══ Extracted data ══
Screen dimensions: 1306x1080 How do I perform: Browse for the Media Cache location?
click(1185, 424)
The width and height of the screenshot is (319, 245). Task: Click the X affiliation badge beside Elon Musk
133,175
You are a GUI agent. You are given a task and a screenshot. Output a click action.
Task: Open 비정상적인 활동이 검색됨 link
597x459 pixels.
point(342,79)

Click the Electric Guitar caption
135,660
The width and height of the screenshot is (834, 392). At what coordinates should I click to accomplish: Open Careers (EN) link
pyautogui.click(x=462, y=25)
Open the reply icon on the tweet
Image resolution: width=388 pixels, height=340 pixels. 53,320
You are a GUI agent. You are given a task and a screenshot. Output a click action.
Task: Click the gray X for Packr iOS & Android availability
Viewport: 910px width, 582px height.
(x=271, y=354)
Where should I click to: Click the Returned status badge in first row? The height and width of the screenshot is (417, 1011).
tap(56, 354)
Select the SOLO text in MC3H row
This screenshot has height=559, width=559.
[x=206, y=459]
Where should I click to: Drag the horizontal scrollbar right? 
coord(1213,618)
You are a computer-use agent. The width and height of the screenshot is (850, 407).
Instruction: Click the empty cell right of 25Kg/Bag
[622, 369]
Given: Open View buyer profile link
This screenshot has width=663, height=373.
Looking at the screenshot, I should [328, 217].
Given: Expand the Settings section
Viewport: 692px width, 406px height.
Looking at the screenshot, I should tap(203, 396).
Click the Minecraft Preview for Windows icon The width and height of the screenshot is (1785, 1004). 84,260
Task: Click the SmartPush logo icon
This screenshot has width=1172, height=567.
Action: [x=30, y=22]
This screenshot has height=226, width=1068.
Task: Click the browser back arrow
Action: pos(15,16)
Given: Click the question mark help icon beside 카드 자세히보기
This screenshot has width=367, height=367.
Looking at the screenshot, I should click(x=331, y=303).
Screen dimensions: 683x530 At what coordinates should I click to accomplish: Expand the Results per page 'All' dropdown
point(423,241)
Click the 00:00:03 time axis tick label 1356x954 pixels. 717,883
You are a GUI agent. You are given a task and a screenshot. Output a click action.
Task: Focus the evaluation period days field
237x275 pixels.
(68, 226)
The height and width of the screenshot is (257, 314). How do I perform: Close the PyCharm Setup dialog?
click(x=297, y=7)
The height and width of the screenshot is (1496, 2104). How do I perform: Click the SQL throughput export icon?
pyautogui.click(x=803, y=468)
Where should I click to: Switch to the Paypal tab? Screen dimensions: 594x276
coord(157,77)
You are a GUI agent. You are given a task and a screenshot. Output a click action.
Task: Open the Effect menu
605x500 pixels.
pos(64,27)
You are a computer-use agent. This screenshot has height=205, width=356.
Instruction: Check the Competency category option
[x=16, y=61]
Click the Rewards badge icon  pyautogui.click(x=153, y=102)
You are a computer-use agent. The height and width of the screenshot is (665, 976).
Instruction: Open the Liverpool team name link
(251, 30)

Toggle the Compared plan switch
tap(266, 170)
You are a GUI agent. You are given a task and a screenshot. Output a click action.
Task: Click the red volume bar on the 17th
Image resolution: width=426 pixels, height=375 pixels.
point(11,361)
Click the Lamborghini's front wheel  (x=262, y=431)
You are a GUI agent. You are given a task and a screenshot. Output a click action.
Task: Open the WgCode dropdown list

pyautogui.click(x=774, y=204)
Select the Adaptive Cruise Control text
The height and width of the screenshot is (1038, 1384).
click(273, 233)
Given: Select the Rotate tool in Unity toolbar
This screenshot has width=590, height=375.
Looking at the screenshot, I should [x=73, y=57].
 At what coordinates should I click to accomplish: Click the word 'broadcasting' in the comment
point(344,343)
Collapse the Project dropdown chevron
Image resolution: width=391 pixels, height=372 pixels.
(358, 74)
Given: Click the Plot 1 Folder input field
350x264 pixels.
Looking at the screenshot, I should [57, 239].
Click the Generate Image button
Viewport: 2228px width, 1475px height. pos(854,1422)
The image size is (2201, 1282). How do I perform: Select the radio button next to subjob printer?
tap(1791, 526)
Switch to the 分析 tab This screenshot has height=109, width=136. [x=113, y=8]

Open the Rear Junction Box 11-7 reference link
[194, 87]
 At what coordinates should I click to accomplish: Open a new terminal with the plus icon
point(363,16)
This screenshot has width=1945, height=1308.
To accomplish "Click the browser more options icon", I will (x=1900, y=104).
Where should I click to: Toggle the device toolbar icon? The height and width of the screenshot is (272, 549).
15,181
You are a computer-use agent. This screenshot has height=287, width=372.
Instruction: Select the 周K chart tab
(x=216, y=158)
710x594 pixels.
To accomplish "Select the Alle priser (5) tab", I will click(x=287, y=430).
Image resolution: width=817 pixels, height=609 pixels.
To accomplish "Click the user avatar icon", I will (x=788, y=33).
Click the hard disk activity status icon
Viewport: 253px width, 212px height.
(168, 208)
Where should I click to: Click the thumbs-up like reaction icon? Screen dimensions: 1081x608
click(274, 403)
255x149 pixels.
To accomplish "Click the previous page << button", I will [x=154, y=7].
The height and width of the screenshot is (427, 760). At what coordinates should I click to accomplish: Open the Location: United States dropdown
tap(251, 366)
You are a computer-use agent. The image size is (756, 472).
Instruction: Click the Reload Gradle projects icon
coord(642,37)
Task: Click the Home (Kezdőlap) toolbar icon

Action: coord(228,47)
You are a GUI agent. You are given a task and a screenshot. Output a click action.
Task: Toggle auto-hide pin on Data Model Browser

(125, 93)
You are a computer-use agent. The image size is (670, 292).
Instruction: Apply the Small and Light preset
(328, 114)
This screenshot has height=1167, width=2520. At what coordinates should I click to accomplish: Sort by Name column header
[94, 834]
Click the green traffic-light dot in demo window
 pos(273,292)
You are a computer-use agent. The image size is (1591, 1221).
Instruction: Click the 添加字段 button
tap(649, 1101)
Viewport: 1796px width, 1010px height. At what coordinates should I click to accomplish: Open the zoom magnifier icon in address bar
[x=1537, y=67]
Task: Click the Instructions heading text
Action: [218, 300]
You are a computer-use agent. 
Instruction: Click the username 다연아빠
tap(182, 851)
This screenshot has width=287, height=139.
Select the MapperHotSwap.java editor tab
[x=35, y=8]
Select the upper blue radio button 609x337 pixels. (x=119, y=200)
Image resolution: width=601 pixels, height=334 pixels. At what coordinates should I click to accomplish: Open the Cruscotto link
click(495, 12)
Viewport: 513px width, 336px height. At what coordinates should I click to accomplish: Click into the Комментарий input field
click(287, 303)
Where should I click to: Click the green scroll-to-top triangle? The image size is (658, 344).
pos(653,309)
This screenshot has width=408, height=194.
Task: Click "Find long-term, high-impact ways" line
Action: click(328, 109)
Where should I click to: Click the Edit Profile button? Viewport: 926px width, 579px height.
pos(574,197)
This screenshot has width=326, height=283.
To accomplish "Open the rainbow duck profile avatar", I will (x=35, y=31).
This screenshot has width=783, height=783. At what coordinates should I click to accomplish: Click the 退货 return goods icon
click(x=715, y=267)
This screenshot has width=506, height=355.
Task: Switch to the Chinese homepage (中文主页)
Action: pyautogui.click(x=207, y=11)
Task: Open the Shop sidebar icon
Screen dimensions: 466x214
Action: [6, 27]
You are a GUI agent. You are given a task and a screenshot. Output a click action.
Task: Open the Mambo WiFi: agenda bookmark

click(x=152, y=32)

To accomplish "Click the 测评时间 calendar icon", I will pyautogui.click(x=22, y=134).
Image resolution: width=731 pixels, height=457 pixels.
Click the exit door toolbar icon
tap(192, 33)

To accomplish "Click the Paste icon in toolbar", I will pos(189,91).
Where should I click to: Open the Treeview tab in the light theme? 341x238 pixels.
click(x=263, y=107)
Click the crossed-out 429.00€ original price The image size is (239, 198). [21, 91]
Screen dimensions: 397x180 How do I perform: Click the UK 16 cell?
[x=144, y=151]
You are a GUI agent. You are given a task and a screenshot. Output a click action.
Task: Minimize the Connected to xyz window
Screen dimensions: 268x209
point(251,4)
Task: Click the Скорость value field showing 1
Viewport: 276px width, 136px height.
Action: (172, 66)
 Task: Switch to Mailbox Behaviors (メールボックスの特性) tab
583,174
═══
What is required: Reproduce the data word for word, starting at the line with "You are a computer-use agent. The image size is (670, 292)." and ending at the line with "Action: click(328, 109)", with both of those lines included.

Output for this task:
You are a computer-use agent. The image size is (670, 292).
Instruction: Apply the Small and Light preset
(328, 114)
This screenshot has height=1167, width=2520. At what coordinates should I click to accomplish: Sort by Name column header
[94, 834]
Click the green traffic-light dot in demo window
 pos(273,292)
You are a computer-use agent. The image size is (1591, 1221).
Instruction: Click the 添加字段 button
tap(649, 1101)
Viewport: 1796px width, 1010px height. At what coordinates should I click to accomplish: Open the zoom magnifier icon in address bar
[x=1537, y=67]
Task: Click the Instructions heading text
Action: [218, 300]
You are a computer-use agent. 
Instruction: Click the username 다연아빠
tap(182, 851)
This screenshot has width=287, height=139.
Select the MapperHotSwap.java editor tab
[x=35, y=8]
Select the upper blue radio button 609x337 pixels. (x=119, y=200)
Image resolution: width=601 pixels, height=334 pixels. At what coordinates should I click to accomplish: Open the Cruscotto link
click(495, 12)
Viewport: 513px width, 336px height. At what coordinates should I click to accomplish: Click into the Комментарий input field
click(287, 303)
Where should I click to: Click the green scroll-to-top triangle? The image size is (658, 344).
pos(653,309)
This screenshot has width=408, height=194.
Task: Click "Find long-term, high-impact ways" line
Action: click(328, 109)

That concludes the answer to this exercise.